Education Sector, a nonprofit education think tank, has devised a new way of encapsulating the growing debt problem facing U.S. college students. Using recently released National Center for Education Statistics figures on the total amount of money borrowed each year by students at each of the nation’s postsecondary schools, researchers divided that amount by the number of credentials the schools awarded each year.
The result is what researchers are calling the debt to credential ratio. Not surprisingly, the amount of money borrowed per credential awarded is highest in the for-profit sector, even though the credentials these schools generally award take only two years of schooling to attain. The report, Debt to Degree: A New Way of Measuring College Success, notes that some of the highest ratios are at relatively young schools whose results may be skewed because there hasn’t been time for members of their rapidly increasing student bodies to have completed their coursework.
Bridgepoint Education and Grand Canyon University both have debt ratios of more than $100,000 – Bridgepoint’s is $140,000 – even though both awarded primarily two-year credentials.
Among public colleges, the researchers found that the debt-to-credential ratios tended to be almost $1,800 lower at so-called state flagship universities than at other state-supported four-year schools, primarily because the flagship schools are more selective in accepting students, who then tend to be more likely to complete their degrees.

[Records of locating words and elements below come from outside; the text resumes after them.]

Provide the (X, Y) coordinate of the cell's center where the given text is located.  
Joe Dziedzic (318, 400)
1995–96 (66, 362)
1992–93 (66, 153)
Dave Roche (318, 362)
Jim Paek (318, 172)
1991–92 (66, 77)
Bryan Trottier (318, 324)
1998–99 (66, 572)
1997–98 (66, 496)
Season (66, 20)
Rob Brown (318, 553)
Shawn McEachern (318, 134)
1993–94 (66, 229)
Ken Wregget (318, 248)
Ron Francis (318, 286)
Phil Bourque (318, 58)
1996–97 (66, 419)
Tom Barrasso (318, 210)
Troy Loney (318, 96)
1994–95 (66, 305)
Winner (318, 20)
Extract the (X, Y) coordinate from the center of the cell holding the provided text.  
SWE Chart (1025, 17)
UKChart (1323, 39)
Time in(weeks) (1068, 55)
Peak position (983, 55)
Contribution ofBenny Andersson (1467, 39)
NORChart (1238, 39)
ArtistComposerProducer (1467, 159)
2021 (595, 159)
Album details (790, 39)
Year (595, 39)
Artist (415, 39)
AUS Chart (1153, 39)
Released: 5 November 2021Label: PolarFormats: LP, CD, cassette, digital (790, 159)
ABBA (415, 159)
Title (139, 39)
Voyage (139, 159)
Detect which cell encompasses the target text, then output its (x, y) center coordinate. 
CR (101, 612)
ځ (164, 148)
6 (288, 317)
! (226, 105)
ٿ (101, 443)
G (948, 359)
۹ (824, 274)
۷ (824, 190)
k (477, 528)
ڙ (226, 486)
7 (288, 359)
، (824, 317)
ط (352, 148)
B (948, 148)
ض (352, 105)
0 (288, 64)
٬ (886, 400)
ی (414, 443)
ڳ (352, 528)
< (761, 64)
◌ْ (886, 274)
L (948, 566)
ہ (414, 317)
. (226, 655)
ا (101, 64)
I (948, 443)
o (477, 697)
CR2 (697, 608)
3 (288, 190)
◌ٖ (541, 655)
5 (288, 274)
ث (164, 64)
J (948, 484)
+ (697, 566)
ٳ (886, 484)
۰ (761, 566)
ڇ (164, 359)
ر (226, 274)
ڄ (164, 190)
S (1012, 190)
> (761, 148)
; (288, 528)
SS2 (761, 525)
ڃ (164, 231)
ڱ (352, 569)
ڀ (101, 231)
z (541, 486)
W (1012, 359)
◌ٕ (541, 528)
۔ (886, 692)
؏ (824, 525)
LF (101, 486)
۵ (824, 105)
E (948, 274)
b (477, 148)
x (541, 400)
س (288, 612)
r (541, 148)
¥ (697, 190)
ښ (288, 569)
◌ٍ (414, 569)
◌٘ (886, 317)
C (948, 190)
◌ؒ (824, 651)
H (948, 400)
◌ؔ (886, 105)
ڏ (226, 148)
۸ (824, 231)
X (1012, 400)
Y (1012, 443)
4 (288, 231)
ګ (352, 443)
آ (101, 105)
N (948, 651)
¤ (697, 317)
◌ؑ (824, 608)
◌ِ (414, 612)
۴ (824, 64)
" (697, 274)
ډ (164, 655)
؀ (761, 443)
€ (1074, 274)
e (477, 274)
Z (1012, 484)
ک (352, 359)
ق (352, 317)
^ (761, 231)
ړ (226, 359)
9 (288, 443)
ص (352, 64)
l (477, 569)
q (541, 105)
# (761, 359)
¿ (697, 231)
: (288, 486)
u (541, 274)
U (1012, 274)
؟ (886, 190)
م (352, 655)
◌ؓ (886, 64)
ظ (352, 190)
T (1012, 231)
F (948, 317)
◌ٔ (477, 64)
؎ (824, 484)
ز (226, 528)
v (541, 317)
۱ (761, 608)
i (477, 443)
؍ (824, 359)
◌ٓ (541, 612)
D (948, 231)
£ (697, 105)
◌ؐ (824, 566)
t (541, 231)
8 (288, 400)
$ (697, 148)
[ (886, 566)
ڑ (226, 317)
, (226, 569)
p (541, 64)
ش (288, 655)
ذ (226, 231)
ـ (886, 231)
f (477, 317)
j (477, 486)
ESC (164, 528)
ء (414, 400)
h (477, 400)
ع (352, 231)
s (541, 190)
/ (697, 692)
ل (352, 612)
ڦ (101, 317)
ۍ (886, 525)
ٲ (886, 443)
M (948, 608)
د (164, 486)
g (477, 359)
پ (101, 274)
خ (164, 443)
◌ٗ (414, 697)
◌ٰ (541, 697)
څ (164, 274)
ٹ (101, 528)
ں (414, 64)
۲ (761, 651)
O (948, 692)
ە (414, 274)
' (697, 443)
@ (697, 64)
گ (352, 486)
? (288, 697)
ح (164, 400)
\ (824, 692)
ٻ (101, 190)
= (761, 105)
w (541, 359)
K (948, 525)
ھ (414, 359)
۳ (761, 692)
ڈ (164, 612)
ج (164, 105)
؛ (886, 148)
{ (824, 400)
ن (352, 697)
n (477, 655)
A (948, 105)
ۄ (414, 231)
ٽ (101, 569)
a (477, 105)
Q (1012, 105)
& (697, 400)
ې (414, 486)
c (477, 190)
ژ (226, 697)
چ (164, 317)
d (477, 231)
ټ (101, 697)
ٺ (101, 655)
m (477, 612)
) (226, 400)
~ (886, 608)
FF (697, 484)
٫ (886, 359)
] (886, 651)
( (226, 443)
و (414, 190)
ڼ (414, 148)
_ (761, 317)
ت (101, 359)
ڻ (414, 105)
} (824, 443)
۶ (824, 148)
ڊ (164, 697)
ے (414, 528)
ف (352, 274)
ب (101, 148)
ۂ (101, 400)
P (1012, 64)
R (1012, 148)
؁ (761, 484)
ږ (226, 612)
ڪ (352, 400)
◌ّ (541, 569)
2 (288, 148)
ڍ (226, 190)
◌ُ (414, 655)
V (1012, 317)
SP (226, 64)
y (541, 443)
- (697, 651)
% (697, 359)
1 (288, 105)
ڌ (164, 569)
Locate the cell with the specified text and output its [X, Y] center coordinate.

For private colleges, the more elite the university, the lower the debt ratio is –largely because these colleges have large endowments that can underwrite discounts for lower-income students. For example, the debt ratio at Princeton University, with an endowment of $14.4 billion, is just $2,385, compared with the debt ratio at Columbia University of about $16,000.
“Borrowing is increasingly the norm in American higher education,” researchers Kevin Carey and Erin Dillon write. “The long-term consequences of floating colleges on a sea of debt have yet to be fully realized, as a growing number of students leave school with tens of thousands of dollars in loans that can take as long as 30 years to repay and cannot be discharged in bankruptcy.”